[[ Input material open ]]
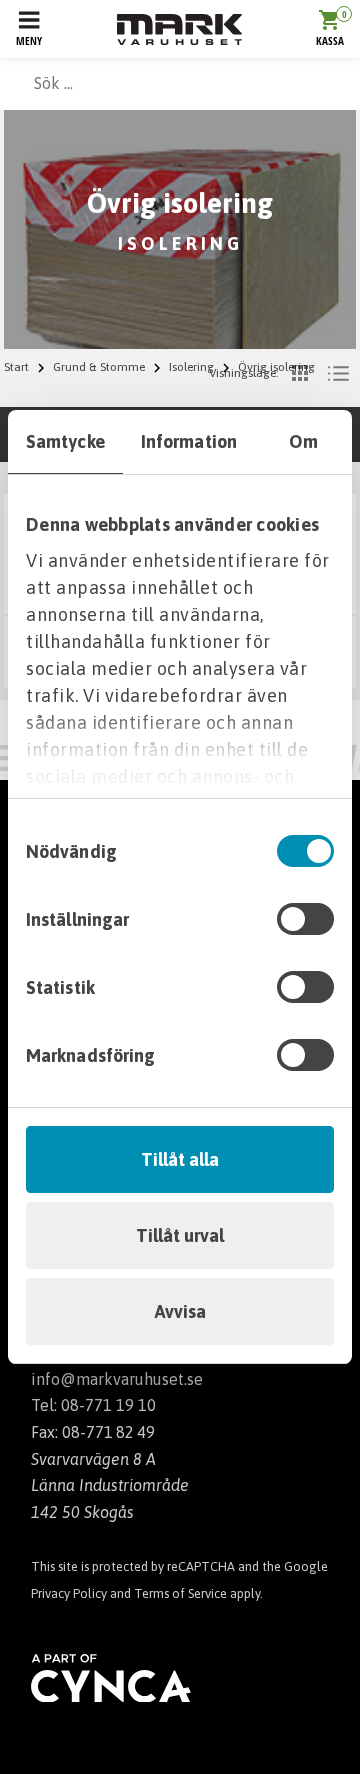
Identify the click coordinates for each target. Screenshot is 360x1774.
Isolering (191, 367)
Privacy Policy (69, 1593)
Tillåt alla (180, 1159)
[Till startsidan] (179, 29)
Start (16, 367)
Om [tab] (303, 441)
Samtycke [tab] (65, 441)
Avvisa (180, 1311)
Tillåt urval (180, 1235)
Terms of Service (180, 1593)
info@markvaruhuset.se (117, 1379)
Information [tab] (189, 441)
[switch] (305, 919)
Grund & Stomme (99, 367)
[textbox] (180, 83)
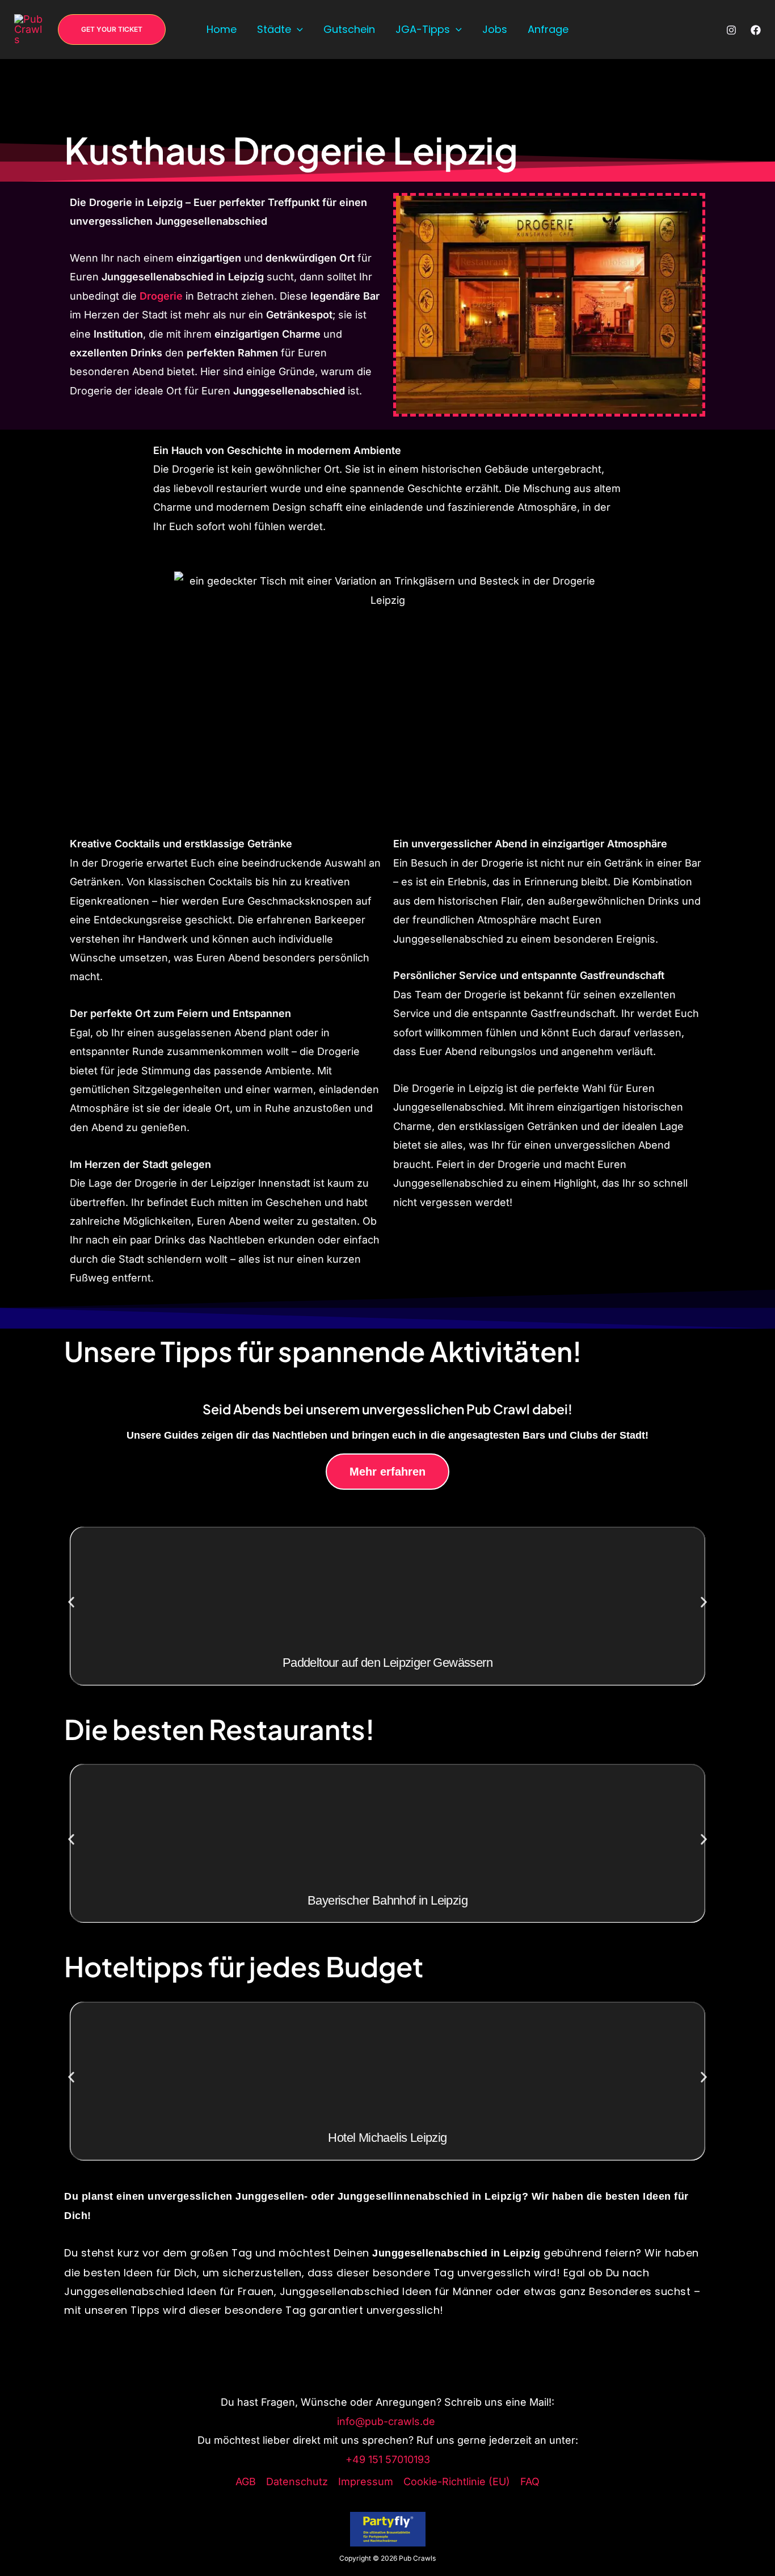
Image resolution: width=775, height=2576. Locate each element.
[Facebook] (756, 30)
[[ Input material closed ]]
Task description
Where a line of the entries contains the word "each", count it, then state the total and nothing else.

Written answer
2